Das rührt daher, dass die tiefe Beugesehne bis unterhalb des Strahlbeins verläuft. Unter rückständigem Tritt wirkt vermehrt Zugkraft auf diese Sehne was den Druck auf das Strahlbein und den umgebenden Bereich dort punktuell höher macht, als es bei einem lotrechtem Tritt der Fall wäre. Ein bisschen vergleichbar mit einem Seil das über eine Umlenkrolle führt – je mehr ich am Seil ziehe, umso mehr Kraft wirkt auch auf die Umlenkrolle. Hufrolle ist eine Entzündung in genau diesem Bereich.
Ein Vermindern der Rückständigkeit, welches eine Veränderung des gesamten Bewegungsablaufs ausgehend aus der Rückentätigkeit bedingt, kann hier helfen.
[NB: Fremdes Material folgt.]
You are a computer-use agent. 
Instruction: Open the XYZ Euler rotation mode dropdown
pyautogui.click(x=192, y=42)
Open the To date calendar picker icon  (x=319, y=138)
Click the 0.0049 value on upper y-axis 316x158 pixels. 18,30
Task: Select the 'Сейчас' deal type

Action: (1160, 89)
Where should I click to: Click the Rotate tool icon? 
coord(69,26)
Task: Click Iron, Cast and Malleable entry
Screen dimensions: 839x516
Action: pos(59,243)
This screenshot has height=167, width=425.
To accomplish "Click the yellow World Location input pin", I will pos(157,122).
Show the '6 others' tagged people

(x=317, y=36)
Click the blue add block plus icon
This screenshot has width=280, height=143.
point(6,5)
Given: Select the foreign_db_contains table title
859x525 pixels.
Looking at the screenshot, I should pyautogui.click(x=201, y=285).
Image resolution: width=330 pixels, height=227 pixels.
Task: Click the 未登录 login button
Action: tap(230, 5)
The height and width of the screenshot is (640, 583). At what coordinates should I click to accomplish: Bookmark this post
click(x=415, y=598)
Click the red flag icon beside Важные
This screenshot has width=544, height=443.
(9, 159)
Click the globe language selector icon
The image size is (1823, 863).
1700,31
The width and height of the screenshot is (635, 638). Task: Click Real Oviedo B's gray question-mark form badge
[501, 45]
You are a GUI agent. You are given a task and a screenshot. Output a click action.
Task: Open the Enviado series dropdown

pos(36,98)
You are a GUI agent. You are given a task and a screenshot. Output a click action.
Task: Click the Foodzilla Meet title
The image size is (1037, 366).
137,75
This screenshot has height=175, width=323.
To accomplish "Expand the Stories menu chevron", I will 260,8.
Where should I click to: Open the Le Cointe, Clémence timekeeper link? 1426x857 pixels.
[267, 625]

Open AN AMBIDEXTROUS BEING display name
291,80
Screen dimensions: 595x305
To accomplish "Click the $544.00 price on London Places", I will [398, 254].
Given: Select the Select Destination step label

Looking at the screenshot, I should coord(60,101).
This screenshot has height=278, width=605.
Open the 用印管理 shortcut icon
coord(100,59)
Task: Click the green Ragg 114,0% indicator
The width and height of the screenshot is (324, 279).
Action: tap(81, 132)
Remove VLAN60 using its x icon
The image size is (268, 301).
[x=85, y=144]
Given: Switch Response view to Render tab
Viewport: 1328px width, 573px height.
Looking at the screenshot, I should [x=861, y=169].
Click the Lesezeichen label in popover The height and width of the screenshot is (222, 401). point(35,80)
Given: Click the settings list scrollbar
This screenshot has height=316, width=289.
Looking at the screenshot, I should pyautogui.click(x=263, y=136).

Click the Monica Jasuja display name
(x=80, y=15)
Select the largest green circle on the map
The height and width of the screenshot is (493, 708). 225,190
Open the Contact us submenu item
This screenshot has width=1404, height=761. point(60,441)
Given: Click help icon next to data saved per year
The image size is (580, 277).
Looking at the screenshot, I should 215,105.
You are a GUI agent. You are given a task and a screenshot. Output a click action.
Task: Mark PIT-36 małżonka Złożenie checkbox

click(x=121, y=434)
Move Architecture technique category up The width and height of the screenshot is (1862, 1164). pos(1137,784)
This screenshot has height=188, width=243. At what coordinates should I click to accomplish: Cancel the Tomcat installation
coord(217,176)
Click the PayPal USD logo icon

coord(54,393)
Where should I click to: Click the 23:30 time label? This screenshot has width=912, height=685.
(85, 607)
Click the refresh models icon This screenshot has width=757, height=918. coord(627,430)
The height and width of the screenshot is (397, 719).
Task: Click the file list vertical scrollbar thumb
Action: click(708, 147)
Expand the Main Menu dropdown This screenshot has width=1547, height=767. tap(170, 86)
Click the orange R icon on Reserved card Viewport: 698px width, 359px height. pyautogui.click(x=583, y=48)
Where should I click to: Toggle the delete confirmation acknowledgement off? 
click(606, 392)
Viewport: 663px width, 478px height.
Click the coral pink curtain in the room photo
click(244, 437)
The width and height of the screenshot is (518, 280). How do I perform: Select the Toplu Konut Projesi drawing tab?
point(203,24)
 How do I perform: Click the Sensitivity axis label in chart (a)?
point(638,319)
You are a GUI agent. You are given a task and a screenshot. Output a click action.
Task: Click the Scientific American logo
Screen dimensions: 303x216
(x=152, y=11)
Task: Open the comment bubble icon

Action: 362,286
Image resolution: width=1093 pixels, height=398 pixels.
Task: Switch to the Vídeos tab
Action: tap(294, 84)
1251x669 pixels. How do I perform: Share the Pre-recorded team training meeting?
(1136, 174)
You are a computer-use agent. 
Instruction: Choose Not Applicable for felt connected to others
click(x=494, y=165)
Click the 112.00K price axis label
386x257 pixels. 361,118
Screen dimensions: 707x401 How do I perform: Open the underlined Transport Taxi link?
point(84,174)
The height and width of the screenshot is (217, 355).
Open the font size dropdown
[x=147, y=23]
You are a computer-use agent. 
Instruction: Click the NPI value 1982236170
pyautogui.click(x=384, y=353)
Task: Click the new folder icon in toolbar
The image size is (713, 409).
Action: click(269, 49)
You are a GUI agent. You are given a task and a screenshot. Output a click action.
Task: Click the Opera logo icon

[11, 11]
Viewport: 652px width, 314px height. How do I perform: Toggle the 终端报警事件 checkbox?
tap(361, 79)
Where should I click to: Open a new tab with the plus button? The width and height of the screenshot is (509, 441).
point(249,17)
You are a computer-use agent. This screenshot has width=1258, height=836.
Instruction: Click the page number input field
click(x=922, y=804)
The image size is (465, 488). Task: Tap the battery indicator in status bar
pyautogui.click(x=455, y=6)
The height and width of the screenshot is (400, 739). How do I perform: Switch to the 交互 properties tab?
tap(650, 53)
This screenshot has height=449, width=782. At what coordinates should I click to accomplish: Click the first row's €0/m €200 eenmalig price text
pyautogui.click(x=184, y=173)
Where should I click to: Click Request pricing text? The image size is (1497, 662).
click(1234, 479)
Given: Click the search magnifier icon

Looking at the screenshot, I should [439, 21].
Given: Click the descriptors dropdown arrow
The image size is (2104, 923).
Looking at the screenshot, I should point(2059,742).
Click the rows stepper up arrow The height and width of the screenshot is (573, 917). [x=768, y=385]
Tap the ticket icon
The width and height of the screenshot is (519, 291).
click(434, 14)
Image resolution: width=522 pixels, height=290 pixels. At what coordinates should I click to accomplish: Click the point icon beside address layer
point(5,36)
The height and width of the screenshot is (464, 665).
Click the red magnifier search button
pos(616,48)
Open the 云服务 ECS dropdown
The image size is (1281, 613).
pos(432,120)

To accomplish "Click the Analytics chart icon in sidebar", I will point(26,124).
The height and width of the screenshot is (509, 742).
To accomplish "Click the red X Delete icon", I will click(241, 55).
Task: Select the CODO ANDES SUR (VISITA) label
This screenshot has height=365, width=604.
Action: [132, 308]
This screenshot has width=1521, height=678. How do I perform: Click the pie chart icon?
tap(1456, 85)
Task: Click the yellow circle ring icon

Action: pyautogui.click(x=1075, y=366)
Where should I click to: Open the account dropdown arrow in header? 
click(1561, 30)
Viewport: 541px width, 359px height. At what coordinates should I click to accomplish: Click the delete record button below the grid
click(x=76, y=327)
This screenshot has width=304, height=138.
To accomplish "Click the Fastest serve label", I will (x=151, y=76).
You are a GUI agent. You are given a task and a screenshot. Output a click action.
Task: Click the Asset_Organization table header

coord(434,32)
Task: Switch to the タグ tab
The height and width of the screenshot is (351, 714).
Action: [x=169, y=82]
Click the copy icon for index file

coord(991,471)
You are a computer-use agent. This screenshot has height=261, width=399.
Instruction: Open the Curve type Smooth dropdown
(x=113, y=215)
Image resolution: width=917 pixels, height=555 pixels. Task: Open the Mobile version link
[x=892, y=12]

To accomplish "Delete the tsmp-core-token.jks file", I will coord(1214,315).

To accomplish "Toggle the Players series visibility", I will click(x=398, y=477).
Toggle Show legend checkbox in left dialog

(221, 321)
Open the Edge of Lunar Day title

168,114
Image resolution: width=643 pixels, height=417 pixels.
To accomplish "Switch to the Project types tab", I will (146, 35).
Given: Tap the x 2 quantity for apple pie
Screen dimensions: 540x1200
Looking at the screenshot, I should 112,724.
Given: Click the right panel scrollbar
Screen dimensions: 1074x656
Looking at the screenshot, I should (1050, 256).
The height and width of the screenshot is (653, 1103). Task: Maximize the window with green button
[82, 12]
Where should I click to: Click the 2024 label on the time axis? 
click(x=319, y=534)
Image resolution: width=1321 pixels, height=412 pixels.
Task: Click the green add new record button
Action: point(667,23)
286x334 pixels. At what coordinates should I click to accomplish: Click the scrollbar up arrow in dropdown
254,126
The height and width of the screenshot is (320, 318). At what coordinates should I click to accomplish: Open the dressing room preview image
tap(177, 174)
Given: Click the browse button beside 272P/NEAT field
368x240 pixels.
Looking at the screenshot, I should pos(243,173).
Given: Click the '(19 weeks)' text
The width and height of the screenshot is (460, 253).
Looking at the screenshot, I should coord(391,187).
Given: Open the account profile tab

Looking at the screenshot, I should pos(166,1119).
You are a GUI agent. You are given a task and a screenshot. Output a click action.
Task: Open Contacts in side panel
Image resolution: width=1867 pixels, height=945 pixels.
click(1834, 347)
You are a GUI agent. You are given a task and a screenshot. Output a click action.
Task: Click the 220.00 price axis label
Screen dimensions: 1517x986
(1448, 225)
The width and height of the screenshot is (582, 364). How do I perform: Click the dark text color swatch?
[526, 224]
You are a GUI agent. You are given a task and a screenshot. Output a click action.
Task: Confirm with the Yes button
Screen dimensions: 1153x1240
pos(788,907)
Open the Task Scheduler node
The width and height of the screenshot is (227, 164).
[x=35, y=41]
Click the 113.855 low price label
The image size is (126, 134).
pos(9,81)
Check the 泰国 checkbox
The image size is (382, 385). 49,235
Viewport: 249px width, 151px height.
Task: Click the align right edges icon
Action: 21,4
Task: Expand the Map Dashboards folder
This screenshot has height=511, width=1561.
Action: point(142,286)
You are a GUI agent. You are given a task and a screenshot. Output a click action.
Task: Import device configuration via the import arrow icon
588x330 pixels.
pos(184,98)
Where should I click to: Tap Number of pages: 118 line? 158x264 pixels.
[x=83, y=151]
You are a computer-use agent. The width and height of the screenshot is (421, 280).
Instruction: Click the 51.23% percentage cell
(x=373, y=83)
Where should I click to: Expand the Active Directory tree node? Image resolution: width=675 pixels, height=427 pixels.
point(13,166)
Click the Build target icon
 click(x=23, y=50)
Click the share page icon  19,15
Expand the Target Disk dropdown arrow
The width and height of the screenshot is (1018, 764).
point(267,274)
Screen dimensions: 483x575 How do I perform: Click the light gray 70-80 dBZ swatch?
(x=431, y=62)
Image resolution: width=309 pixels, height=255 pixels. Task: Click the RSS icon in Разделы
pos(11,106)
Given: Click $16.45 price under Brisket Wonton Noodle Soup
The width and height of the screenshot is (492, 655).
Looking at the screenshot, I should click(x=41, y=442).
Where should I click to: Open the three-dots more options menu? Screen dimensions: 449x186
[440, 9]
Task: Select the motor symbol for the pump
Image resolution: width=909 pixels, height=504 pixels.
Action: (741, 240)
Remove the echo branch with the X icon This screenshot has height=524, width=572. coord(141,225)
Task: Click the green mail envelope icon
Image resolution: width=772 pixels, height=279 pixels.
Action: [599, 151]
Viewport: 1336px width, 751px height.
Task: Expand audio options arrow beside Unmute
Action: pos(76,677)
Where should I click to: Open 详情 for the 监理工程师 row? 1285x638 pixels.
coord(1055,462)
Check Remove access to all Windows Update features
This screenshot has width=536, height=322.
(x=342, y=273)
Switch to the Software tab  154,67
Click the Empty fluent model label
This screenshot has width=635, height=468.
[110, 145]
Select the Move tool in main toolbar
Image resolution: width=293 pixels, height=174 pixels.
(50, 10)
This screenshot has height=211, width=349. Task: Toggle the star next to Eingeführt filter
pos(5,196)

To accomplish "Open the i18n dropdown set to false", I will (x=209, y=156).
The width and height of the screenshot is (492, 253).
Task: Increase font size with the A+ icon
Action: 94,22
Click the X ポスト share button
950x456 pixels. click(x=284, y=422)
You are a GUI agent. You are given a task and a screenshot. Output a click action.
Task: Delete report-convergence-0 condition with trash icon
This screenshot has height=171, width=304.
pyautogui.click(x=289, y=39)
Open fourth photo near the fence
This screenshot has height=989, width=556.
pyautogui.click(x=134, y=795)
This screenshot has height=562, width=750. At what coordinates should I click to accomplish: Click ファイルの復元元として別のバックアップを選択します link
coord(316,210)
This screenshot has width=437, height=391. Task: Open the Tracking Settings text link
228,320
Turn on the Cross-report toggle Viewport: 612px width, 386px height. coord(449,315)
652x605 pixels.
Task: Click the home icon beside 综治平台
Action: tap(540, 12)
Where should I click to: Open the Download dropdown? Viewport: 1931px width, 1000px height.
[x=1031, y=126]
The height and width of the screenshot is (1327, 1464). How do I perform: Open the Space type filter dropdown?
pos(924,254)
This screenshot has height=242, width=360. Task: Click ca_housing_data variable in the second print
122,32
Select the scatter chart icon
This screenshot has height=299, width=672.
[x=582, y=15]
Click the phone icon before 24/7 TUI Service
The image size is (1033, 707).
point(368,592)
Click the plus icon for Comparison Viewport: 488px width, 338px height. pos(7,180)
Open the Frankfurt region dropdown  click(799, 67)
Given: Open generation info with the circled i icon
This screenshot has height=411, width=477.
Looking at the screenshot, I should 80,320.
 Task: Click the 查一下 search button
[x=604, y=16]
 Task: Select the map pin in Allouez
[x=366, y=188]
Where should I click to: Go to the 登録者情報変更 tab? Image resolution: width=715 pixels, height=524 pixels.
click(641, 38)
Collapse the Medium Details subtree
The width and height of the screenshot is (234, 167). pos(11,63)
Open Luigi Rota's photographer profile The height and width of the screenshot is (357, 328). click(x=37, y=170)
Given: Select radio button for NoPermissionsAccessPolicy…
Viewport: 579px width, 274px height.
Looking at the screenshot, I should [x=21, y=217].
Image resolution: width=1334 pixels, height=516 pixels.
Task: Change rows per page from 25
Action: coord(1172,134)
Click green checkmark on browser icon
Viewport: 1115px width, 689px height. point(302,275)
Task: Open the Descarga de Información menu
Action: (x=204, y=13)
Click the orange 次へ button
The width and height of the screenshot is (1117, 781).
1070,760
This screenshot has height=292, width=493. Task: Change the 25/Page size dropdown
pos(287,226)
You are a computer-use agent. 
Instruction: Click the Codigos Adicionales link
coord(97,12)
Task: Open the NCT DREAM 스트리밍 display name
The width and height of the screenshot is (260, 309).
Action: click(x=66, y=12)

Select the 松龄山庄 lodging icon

Cornille hat bei Hufrolle viele Heilungserfolge erzielt und z.b. auch bei Quarterhorse Max, der auch einen Hufrollenbefund hatte, haben wir dementsprechend, neben einer guten Rückentätigkeit, viel daran gearbeitet dass er vermehrt lotrecht tritt.
An dieser Stelle sei hier nochmal auf Cornilles umfangreichen Onlinekurs „In Hand Therapy von Science of Motion“ verwiesen, dessen Inhalte durch Cornilles Akzent zwar etwas mühsam verständlich, aber biomechanisch sehr aufschlussreich sind.
Ebenso auch nochmal auf die (Online-)Vorträge von Christin Krischke über das „Vorwärts-Abwärts“, die „fein-lockere Zügelführung“ und „Tempo“, da das Thema der übermäßigen Last auf der Vorderhand in Zusammenhang mit der Kopfhöhe und dem Tempo beim Training diesbezüglich ebenfalls eine große Rolle für die Pferdegesundheit spielt.
Wenn man sich abschließend vor Augen führt, welche enorme Körpermasse auf die verhältnismäßig dünnen Pferdebeinchen wirkt, wird schnell klar, dass jede kleinste Winkelveränderung oder Körpermasseverschiebung ein bisschen mehr hierhin oder dorthin in Bezug auf die Verteilung jeglicher Kräfte v.a. für die Extremitäten (Schubkräfte, Federkräfte, Zugkräfte, Zentripedalkräfte, Reibungskräfte, Hebelkräfte uvm..) einen riesen Unterschied machen.